Революция, конечно, требует страсти и энтузиазма, но она требует их в каком–то особенном, охлажденном виде, который ни на минуту не затмевает разума научного социализма, под знаменем которого развернулась эта самая стихия, обожаемая Блоком. Это — доктрина, которая требует величайшего усилия разума для того, чтобы быть постигнутой. И вся подлинно мощная большевистская революция заключалась именно в том, что, огромно посодействовав размаху стихийной революции, она в то же самое время влила ее в стройные творческие каналы, все более и более гармоничные.
Но этого рода гармонию Блок слышать не умел, это для него уже не было больше «музыкой». Только в неопределенности, только в хаотическом или сияющем, выспреннем и неясном мистическом свете или мерцающем какими–то неведомыми адскими огнями мог видеть Блок нечто себе родное. В этом было его осуждение.
Лучше всего видно все здесь изложенное на основе судьбы знаменитой поэмы Блока «Двенадцать».
М. А. Бекетова свидетельствует, что в январе 1918 года, когда писались «Двенадцать», поэт переживал радостные напряжения, достигшие высшей точки. Блок не был испуган тем, что разные Мережковские приняли «Двенадцать» за отступление от культуры и за прославление большевиков. Демонстраций такого рода было довольно много, но не было недостатка и в демонстрациях восторгов.
Большевистские круги приняли «Двенадцать», конечно, двойственно. Во–первых, совершенно очевидно, что Блок взял революцию опять–таки с ее хвоста. Его герои оказались совершенно стихийными носителями революционного начала. Революционные элементы поднимают их очень высоко, как настоящий плебейский «дозор» революции, но, по Блоку, эти элементы густо загажены хулиганскими элементами почти уголовного характера.
Нет никакого сомнения, что подобные фигуры попадались в революции и в свое время часто приносили известную пользу, но, конечно, не этим сильна была революция.
«Двенадцать» как нельзя больше далеки от партийности, потому что партийность Блок испытывал как нечто вовсе не революционное, чуждое ему по духу, а она–то и была, как показало все будущее, подлинным ведущим началом революции.
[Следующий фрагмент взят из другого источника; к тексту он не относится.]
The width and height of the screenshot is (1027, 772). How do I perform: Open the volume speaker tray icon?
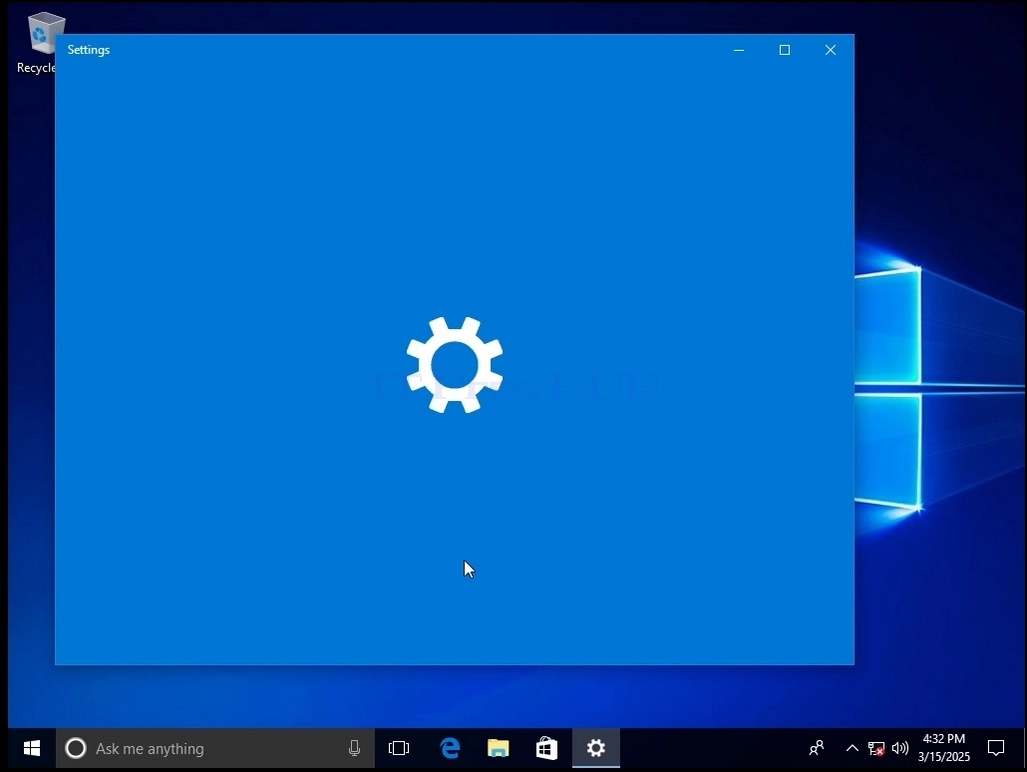(x=900, y=748)
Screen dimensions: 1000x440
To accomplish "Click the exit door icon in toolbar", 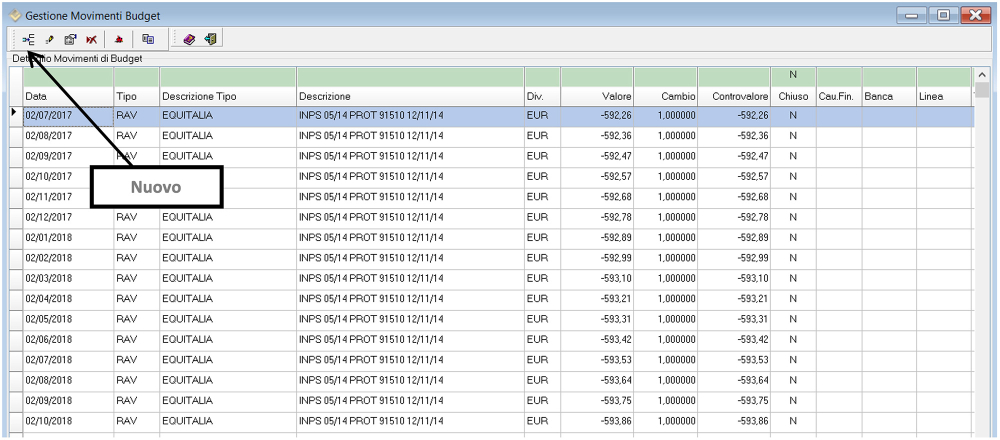I will (210, 39).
Кроме того, шокировало внезапное появление Христа во главе двенадцати, эта мистическая окраска, которую Блок сам хорошенько не понимал.
Чуковский в своих воспоминаниях пишет, как Блок в ответ на замечание Гумилева, что мистический конец нелепо приклеен к поэме «Двенадцать», сказал: «Мне также не нравится конец «Двенадцати». Я хотел бы, чтобы этот конец был иной. Когда я кончил, я сам удивился: почему же Христос? Неужели Христос? Но чем ближе вглядывался, тем явственнее я видел Христа…»7 Оказалось, что Блок создал своего Христа в белом «венчике из роз» как бы совершенно невольно, под влиянием чуть ли не откровения. Думается, что главная сила, которая при этом в нем действовала, — частью детские воспоминания, научившие его связывать с христианскими религиозными представлениями идею необычайной моральной высоты, святости, неприкосновенности, и еще более — Достоевский, который свои утопические картины будущего, строимого у него руками атеистов, любил заканчивать появлением в их мире Христа, который возвращается к людям в неожиданную для них минуту для того, чтобы освятить достигнутую ими «светскую» правду жизни.
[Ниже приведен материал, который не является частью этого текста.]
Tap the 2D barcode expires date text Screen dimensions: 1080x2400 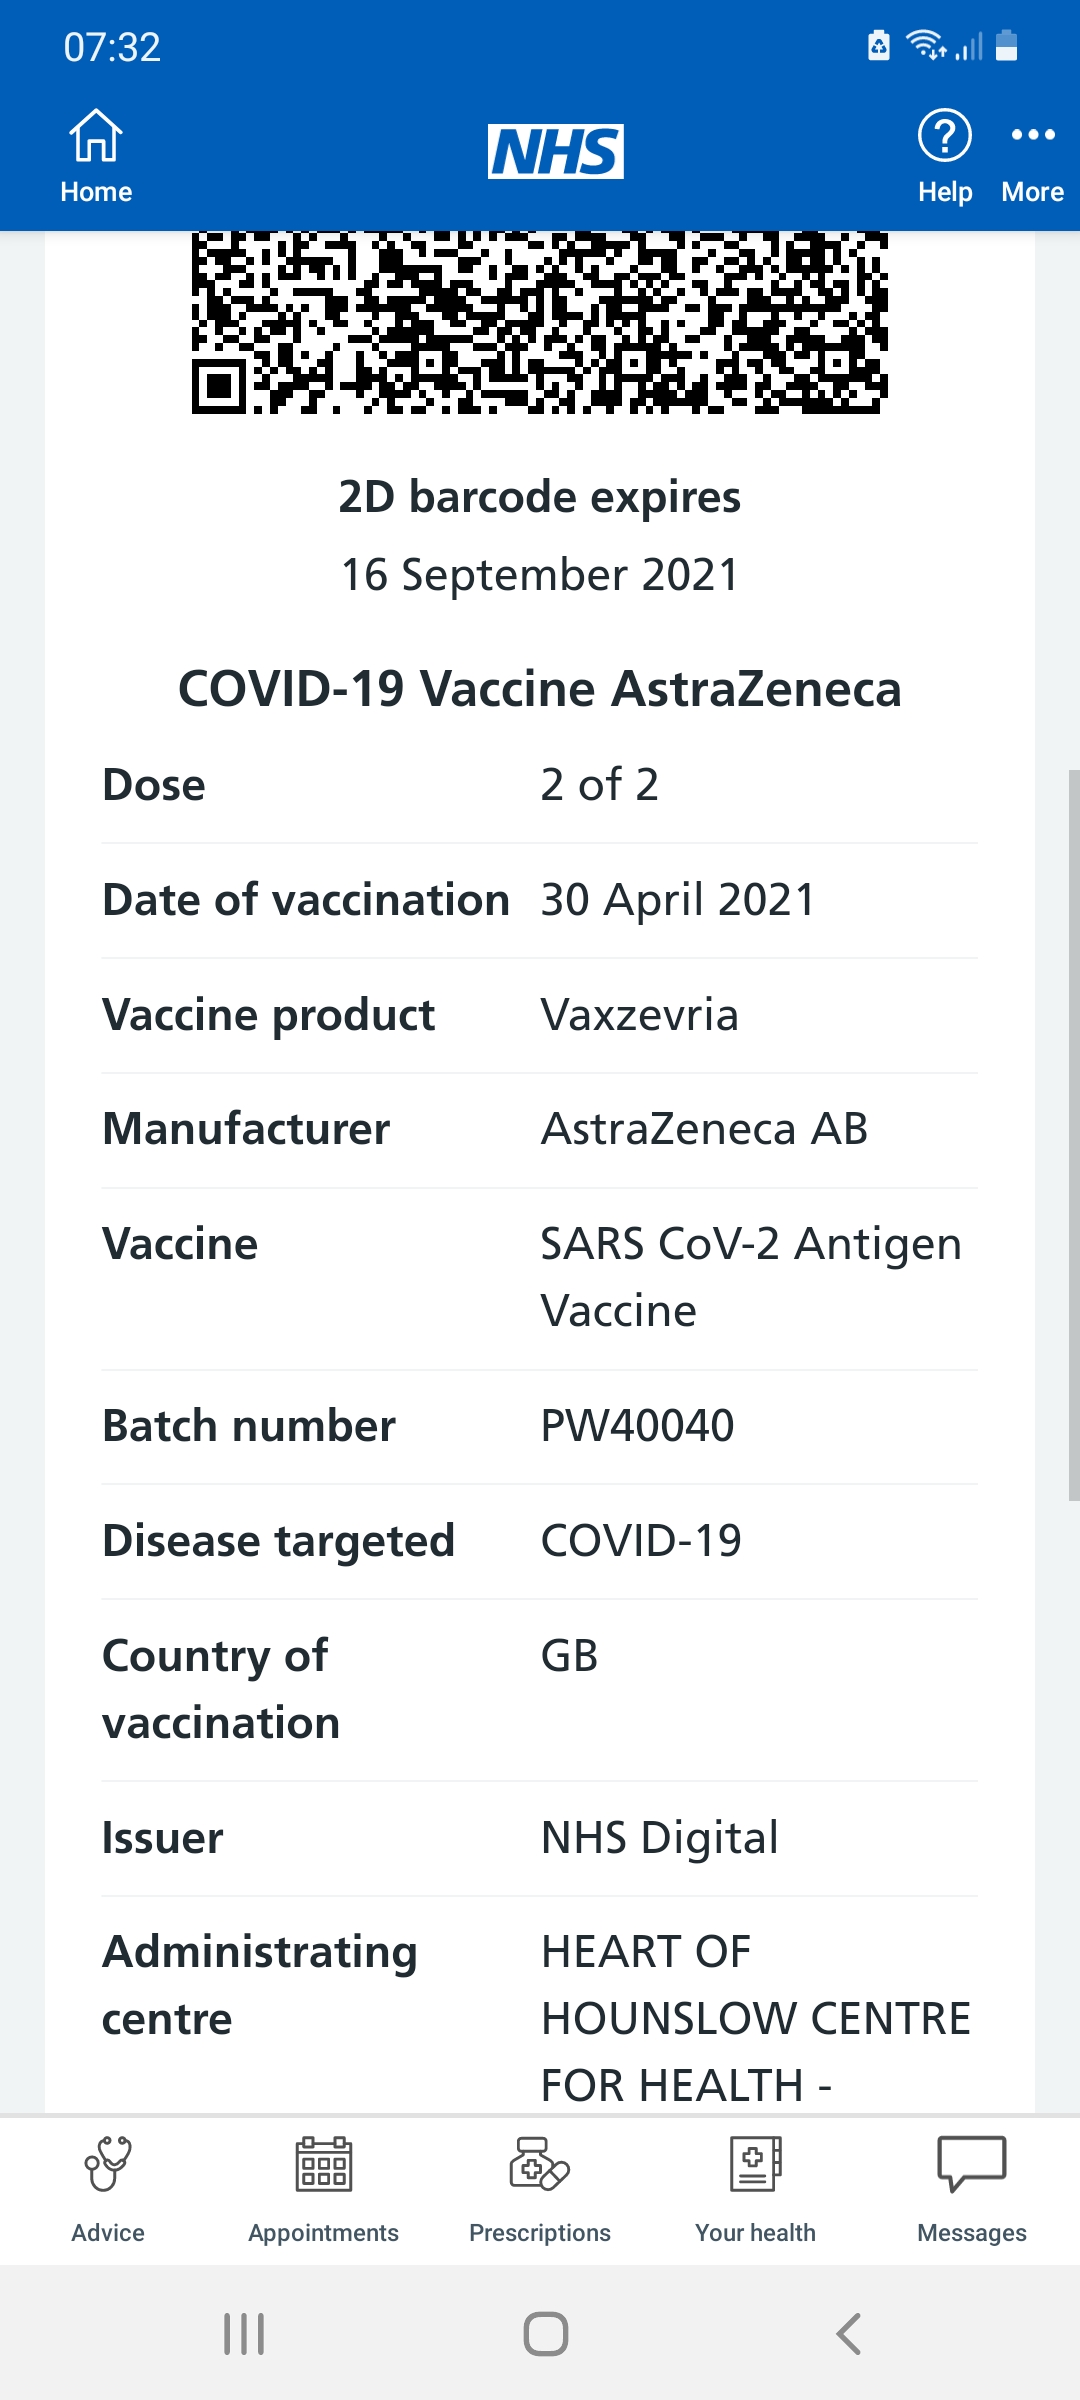point(539,575)
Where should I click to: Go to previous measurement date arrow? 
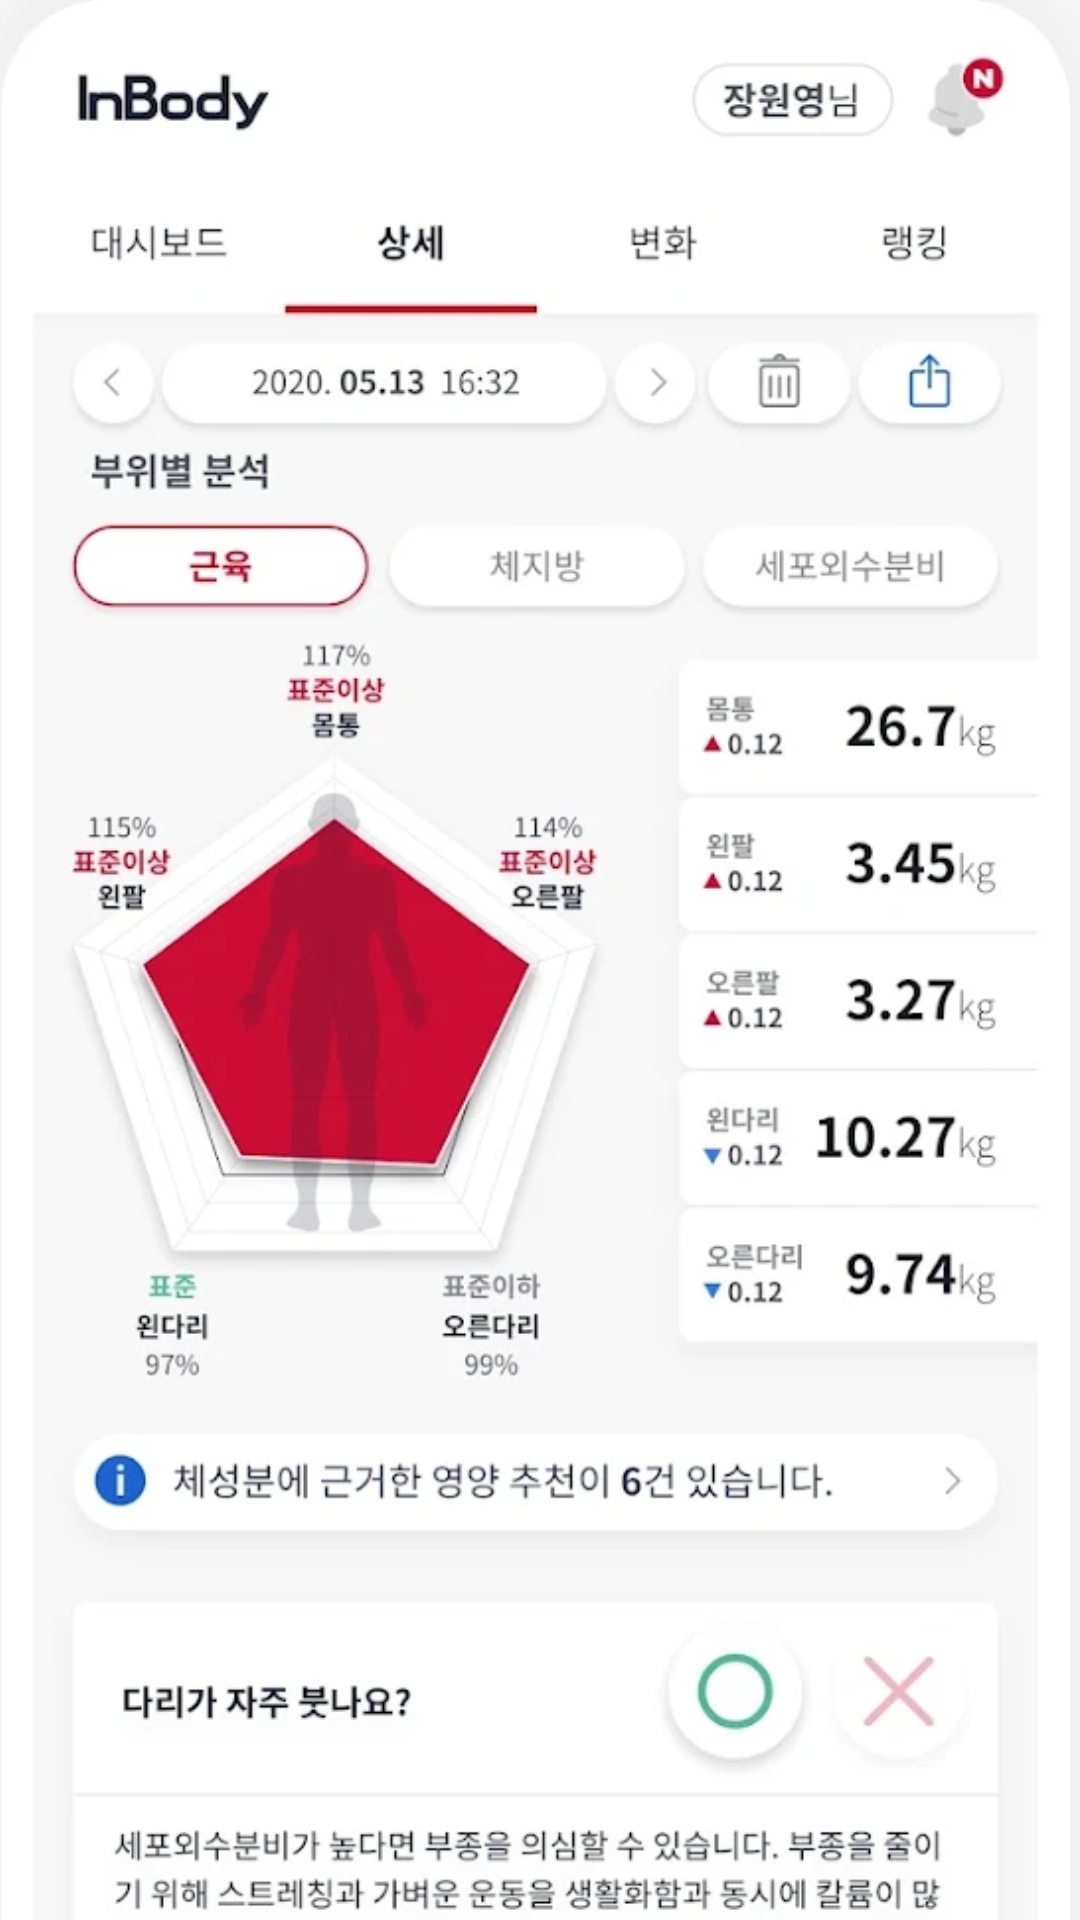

Характерно, однако, что Блок отнюдь не предполагал как–нибудь унизить или попросту хотя бы ослабить революционную остроту «Двенадцати» этой фигурой Христа. В его записной книжке от 29 января 1918 года мы читаем весьма знаменательные строки: «Что Христос идет перед ними — несомненно. Дело не в том, «достойны ли они его», а страшно то, что опять он с ними и другого пока нет; а надо другого…»8 Эти строчки показывают, что во внутренней лаборатории Блока бродили какие–то мысли о необходимости поднять принцип революции выше «венчика из роз», но он не находил никакого такого синтеза.
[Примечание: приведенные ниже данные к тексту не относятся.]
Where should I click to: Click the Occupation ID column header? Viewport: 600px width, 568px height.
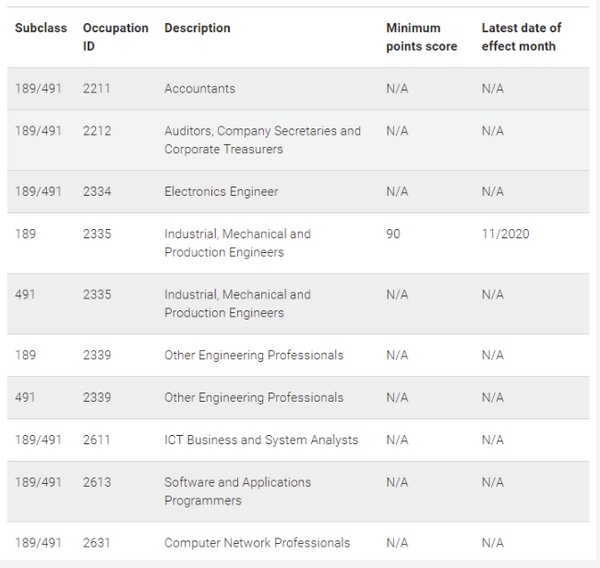tap(116, 37)
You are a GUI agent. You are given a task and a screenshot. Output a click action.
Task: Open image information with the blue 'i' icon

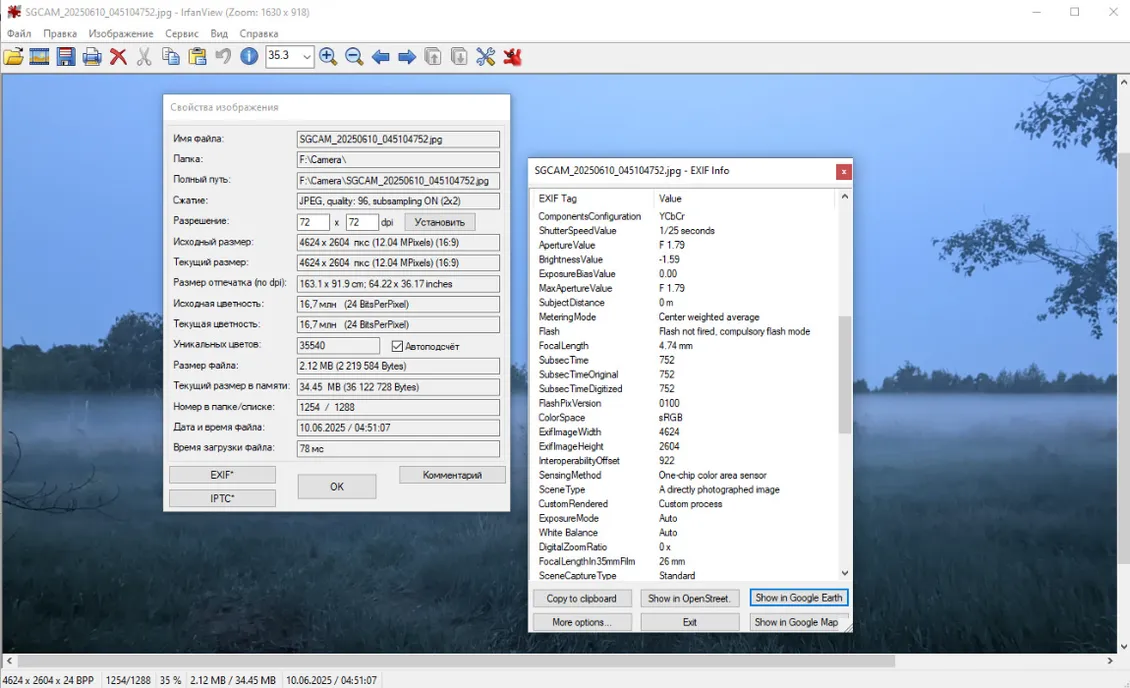click(249, 57)

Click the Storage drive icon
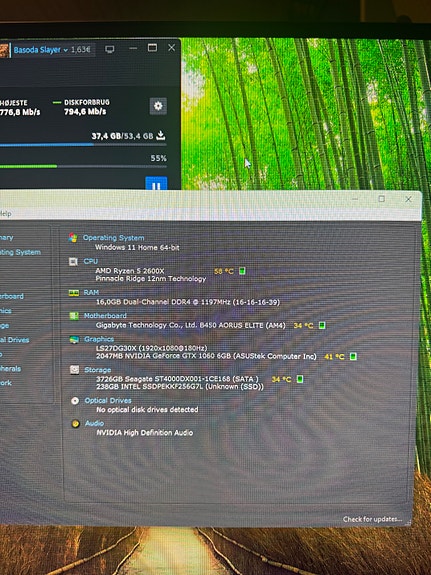tap(74, 369)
Вероятно, Блок посмотрел бы испуганными, изумленными глазами, если бы ему сказали, что этот другой уже живет на свете, что это — великий учитель и вождь пролетариата, реальный человек и в то же время подлинное воплощение самых могучих идей, какие когда–либо развивались на земле и перед которыми христианский лепет является жалкой старинкой; что это тот самый В. И. Ленин, которого он, может быть, когда–нибудь встречал на собраниях или на улице.
Во всяком случае ясно, что в поэме «Двенадцать» Блок хотел дать точное изображение подлинно революционной силы, бесстрашно указать на ее антиинтеллигентские, на ее буйные, почти преступные силы и вместе с тем благословить самым большим благословением, на которое он был только способен.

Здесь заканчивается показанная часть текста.